The competition is up in the air, said Dr. Hajery, who directs
the Information Security Center at King Abdulaziz City for Science and
Technology, the institution that serves as Saudi Arabia's Internet control
valve. "We are very open to try other choices," he said.
The marketing pitches pour in weekly through e-mails, phone
calls and in-person presentations. But the decision will have less to do with
marketing than customer service after the sale, Dr. Hajery said.
Customer service is important because Saudi Arabia's filtering
effort is so large in scope and so highly customized. The Saudi Internet staff
says it tries to be reasonable within the guidelines, and it provides Web forms
for users to request additions or removals from the blacklists.
Dr. Hajery says his staff of a dozen employees receives more
than 500 suggestions a day from the public to block sites that the authorities
have missed. The requests are reviewed by the staff and about half of them are
ultimately added to the blacklist — up to 7,000 URL's monthly. Many of the sites
forbidden on religious grounds are gleaned through this process, since the staff
members are primarily focused on ferreting out pornography sites, Dr. Hajery
said. The center also receives more than 100 requests a day to remove specific
sites from the blacklist — many because they have been wrongfully characterized
by the SmartFilter software, he said.
Secure Computing disputes this, saying that all of its sites
are reviewed by people after being screened by the software.

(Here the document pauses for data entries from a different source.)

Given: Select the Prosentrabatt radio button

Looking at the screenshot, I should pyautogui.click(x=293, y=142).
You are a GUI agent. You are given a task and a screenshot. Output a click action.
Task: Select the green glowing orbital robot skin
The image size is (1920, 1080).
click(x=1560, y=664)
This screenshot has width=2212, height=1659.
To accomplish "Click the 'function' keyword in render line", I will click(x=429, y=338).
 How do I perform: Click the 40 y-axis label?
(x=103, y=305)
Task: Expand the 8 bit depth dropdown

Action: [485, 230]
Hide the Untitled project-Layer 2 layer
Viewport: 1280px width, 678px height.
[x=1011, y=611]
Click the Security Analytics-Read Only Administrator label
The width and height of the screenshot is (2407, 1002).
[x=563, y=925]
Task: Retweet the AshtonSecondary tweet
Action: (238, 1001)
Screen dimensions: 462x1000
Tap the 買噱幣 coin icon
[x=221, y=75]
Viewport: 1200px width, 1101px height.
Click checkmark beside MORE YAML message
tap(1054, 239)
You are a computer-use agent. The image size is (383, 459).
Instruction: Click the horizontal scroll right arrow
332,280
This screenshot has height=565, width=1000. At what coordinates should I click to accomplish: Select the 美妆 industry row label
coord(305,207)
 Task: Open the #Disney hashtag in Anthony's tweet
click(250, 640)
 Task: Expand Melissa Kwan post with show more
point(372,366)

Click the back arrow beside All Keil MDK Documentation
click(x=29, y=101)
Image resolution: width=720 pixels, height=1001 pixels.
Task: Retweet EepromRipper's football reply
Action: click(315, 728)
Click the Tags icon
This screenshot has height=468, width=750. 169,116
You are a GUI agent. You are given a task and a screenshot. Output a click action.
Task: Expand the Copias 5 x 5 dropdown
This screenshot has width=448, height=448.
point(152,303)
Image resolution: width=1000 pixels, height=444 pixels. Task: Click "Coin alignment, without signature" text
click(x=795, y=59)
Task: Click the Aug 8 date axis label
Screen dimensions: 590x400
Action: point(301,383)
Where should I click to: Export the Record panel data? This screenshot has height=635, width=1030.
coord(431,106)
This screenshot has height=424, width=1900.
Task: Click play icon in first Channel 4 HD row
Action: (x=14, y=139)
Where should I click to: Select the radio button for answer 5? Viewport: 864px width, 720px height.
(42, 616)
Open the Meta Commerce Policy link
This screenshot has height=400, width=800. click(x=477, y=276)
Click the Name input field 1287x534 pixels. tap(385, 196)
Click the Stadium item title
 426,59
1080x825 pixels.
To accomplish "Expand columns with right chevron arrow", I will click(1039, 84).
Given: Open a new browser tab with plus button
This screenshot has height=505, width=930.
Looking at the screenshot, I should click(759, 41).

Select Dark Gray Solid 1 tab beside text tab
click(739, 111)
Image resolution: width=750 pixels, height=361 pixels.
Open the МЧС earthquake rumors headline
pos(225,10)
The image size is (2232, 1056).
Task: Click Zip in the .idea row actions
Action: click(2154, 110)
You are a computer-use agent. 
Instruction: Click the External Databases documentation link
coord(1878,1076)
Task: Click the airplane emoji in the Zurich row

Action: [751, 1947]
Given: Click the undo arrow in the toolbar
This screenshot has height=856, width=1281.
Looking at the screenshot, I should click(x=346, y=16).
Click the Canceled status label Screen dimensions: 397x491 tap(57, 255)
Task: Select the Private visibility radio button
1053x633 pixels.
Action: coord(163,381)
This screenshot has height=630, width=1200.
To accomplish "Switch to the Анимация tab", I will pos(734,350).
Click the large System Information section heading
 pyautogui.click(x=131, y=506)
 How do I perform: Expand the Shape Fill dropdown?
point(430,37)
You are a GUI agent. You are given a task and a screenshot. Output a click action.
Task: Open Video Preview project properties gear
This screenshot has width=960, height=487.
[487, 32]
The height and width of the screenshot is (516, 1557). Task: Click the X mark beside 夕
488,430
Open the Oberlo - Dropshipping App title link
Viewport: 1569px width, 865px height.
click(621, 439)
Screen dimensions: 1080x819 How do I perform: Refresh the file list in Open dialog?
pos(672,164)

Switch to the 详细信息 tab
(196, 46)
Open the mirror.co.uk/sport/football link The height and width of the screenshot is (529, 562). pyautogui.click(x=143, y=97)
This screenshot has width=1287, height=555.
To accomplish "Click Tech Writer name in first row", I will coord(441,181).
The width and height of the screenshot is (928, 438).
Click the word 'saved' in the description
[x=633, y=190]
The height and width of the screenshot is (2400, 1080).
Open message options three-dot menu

Some sites become incidental victims to the government's broad
snare. In August 2000, the Saudi government decided to block access to all Yahoo online clubs because many clubs were popular for pornography. After the move
elicited protest from people who use various Yahoo clubs to communicate about
everything from engineering to cooking, the center began selectively unblocking non pornographic Yahoo sites at users' requests.